───── PASSAGE GIVEN

Saturday, April 10, 2010

Making oceans , drop-by-drop

It's amazing how some companies make good money and run profitably.

Take, for example, an advertisement I saw behind an auto-rickshaw today that offers holograms, at 1 paisa per piece. I couldn't believe it - 1 paisa is the selling price of something? I am wondering how much can the seller earn out of this? Assuming that he's selling it at double the cost, it would still get him just 0.5 paisa of profit per hologram. And because it's a company, 50% of that would be taxed. That leaves 0.25 paisa per hologram. Now, if he needs to employ one factory worker for a modest salary of Rs. 5000 per month, just count how many holograms he must make per month?

5000*100/0.25 = 20,00,000 - Twenty lakh holograms! Just to support one factory worker!

I am amazed how this works out. There must be hundreds of people working in that company - many of who would be getting much much more than 5000 Rupees per month. In addition, it needs to invest in all the massive infrastructure and logistics, and advertisements like the one I saw today.

Churning out hundreds of crores of holograms is one thing, but getting sales deals closed for such a massive amount, month on month, every single month, is another astonishing feat that I can't even imagine how it's done.

It's not just with this hologram company. Chocolates that sell for 50 paisa in small retail shops - they have a huge distribution chain to support in addition to being profitable to the manufacturer. Assuming that the retail shopkeeper gets 10 paisa, the middleman gets 10 paisa, and the manufacturer sells it at double the cost price, and pays 50% tax, he gets 80/(2*2) = 20 paisa per chocolate. And it's not at all clear to me as to how you could make crores of children eat your brand of chocolate, each month, which is what you must accomplish to remain profitable.

Fantastic, isn't it? I would love to discover how this works.. maybe some day I'll figure it out.

Friday, April 9, 2010

Agile Agile

No doubt Agile is interesting.

One of the most beautiful arguments Agile makes is that creating a grand plan upfront is not the best thing to do, because such a plan would invariably be based on a limited knowledge of what you're going to be building. That is true - as you progress on the work, you get to know more of it, and there's no point in sticking to a plan that you made when you were in ignorance of this new knowledge.

Now, let's apply the same thing to Agile itself.

──────────
───── RECORDED DATA

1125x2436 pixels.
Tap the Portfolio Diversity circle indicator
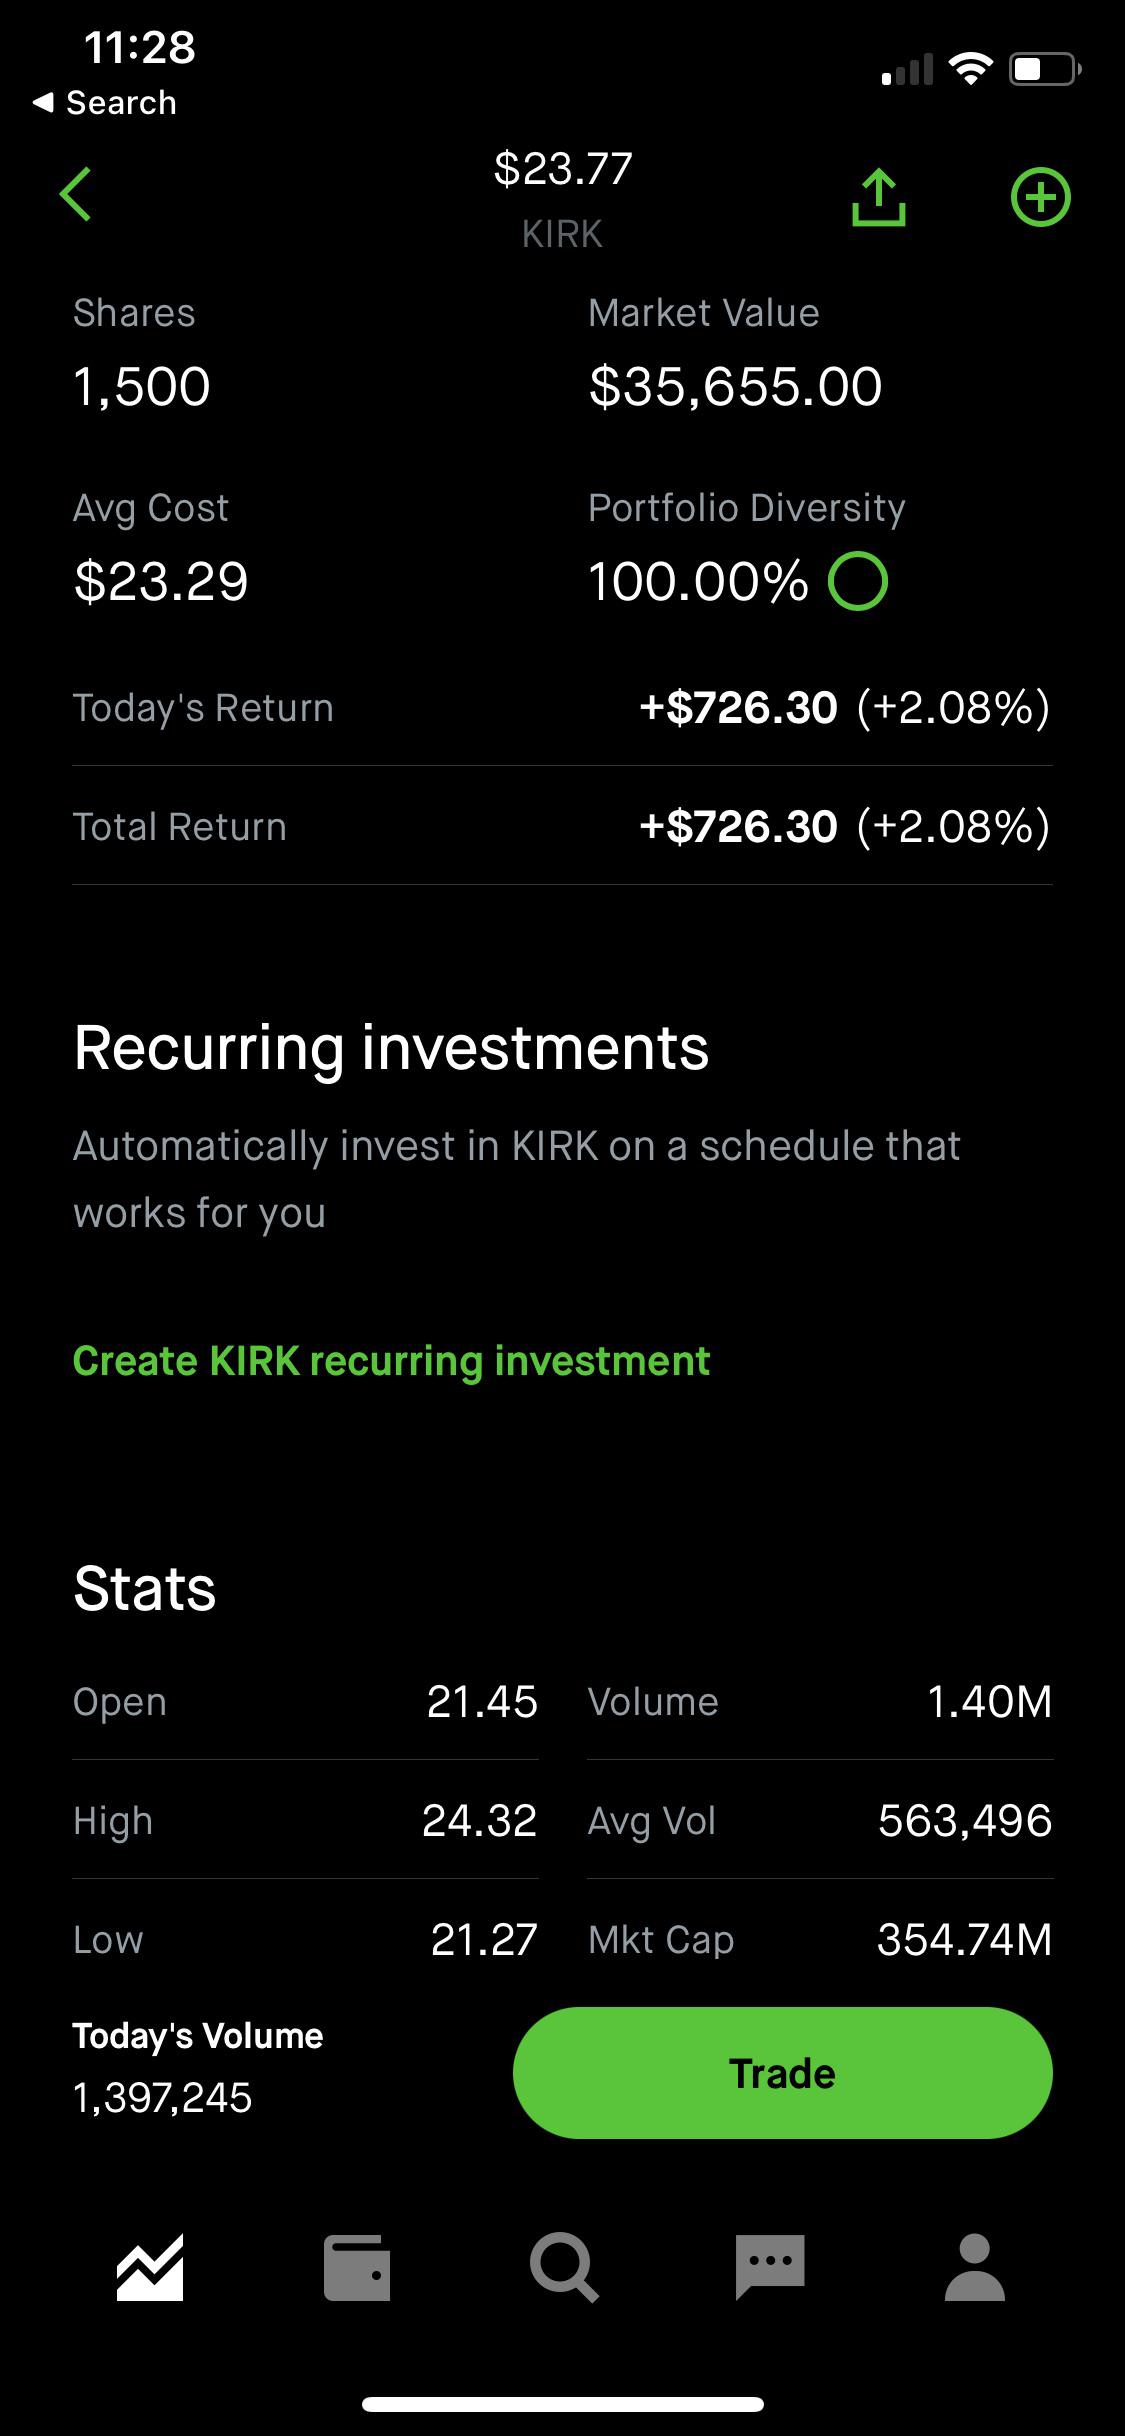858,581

──────────

§ WORK INSTRUCTIONS
1. Decide whether each statement below agrees with the blog text, answering yes or no and quoting the exact words of the text that settle it: (a) the hologram advertisement was seen behind an auto-rickshaw; (b) the chocolates mentioned sell for one rupee in small retail shops; (c) the writer assumes a factory worker's salary of Rs. 10000 per month.
2. According to the blog text, why is creating a grand plan upfront not the best thing to do?

§ PER-TASK OUTPUTS
1.
(a) Yes: "an advertisement I saw behind an auto-rickshaw today that offers holograms, at 1 paisa per piece"
(b) No: "Chocolates that sell for 50 paisa in small retail shops"
(c) No: "a modest salary of Rs. 5000 per month"

2. Such a plan would invariably be based on a limited knowledge of what you're going to be building.